An example of the output written by this script to SYSLOG is below:

Oct 23 13:52:42 ora12nomt OGGEnvCheck.sh: OGG-99999: Mount point “/” is 78% full.
Oct 23 13:53:19 ora12nomt OGGEnvCheck.sh: OGG-99999: OGG target destination, c3p0, is unreachable.

Database Resources

For the Oracle Database, we should regularly check archive log space consumption as fully consumed archive space will not only have a negative impact upon the replication stream; it will bring the database to a grinding halt. The Oracle Database query below, which I named OGGEnvCheck.sql, will log an error when consumed archive log space exceeds 75% of capacity.

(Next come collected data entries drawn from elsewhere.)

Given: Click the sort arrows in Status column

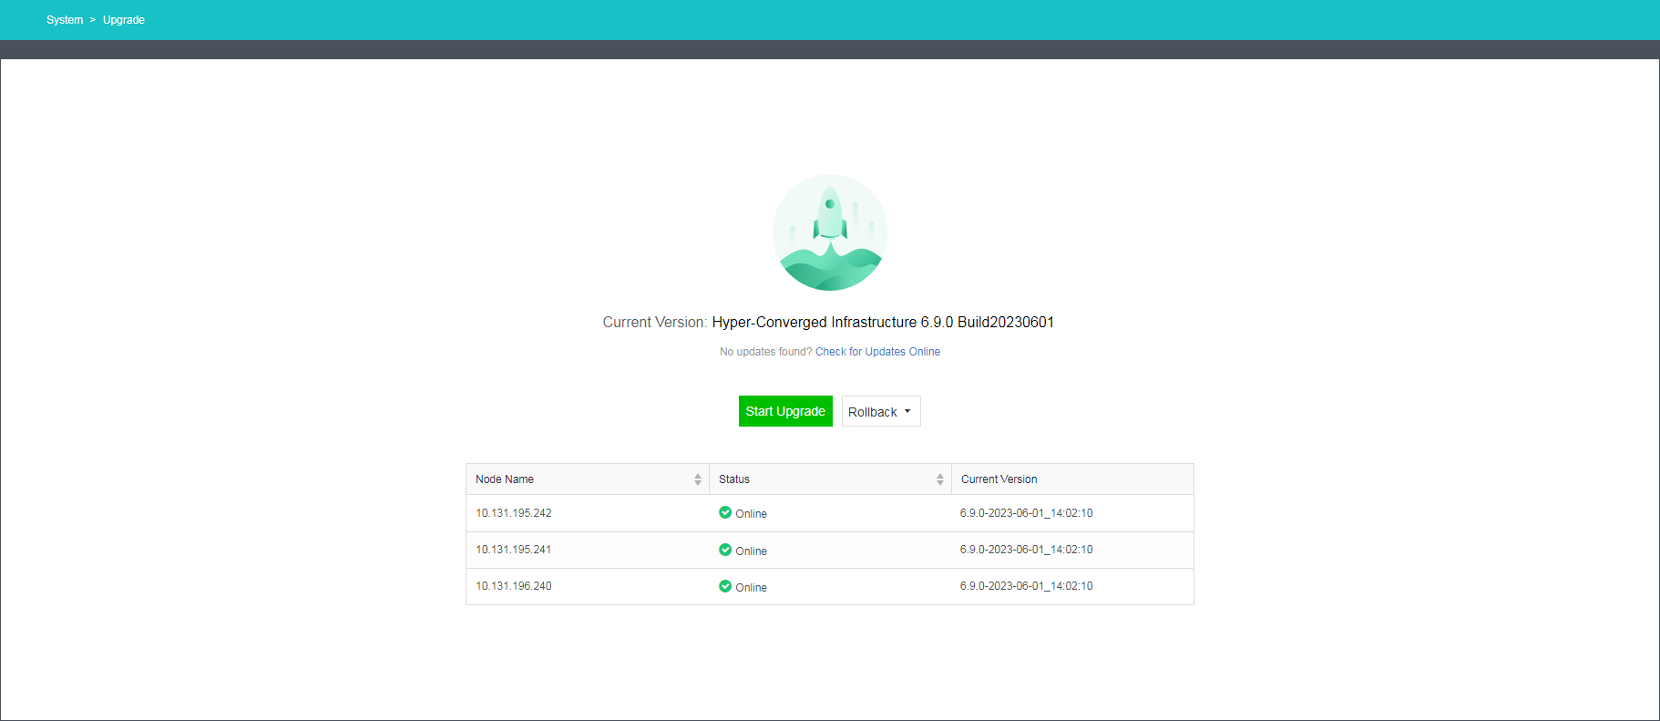Looking at the screenshot, I should point(940,479).
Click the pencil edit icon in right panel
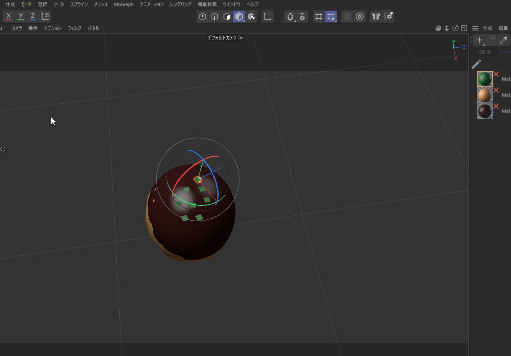 point(476,64)
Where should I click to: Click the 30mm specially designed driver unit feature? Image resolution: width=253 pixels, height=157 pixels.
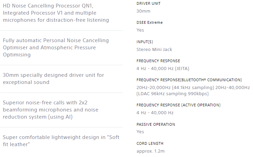[54, 79]
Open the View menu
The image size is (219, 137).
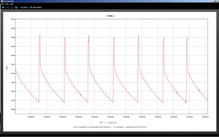pyautogui.click(x=7, y=4)
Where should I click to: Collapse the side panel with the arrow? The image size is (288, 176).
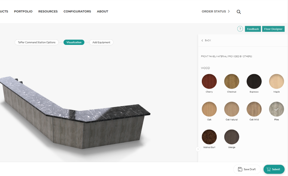[x=198, y=149]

-- Create a location for the output (this directory must exist)
CREATE OR REPLACE DIRECTORY MYERRLOC AS '/tmp';
DECLARE
  v_ArchiveUsed     NUMBER(3);
  v_ReadSCN1        NUMBER(10);
  v_ReadSCN2        NUMBER(10);
  v_GapSeq          VARCHAR(15);
  v_OutputString    VARCHAR(150);
  v_OutLoc          VARCHAR2(100) := 'MYERRLOC';

  fHandle  UTL_FILE.FILE_TYPE;

BEGIN

-- Open the "log file"
fHandle := UTL_FILE.FOPEN(v_OutLoc, 'OGGEnvCheckOut', 'w');

-- Check archivelog space. Report error if used space is more than 75%.. 
SELECT percent_space_used into v_ArchiveUsed FROM V$RECOVERY_AREA_USAGE where file_type = 'ARCHIVED LOG';

IF v_ArchiveUsed > 75 THEN
  v_OutputString := 'OGG-99999: Archive Log space used is ';
  v_OutputString := CONCAT (v_OutputString, v_ArchiveUsed);
  v_OutputString := CONCAT (v_OutputString, '%.');
  UTL_FILE.PUT(fHandle, v_OutputString);
END IF;

-- Close the "log file" and exit
UTL_FILE.FCLOSE(fHandle);
END;
/

The file created by this script, /tmp/OGGEnvCheckOut, will be processed by a bash script we’ll discuss in a bit.

If Downstream Capture is used in the replication stream, we also need to check the database to ensure Redo Transport is working properly and for gaps in the archive logs at the downstream database. The queries below, from the file OGGDBTransportCheck.sql, query the gv$logmnr_session Database View to ensure Integrated Extract has Redo data to process and obtain Archive Log information to determine if gaps exist (the Downstream Mining Extract will hang if gaps exist in the archive logs).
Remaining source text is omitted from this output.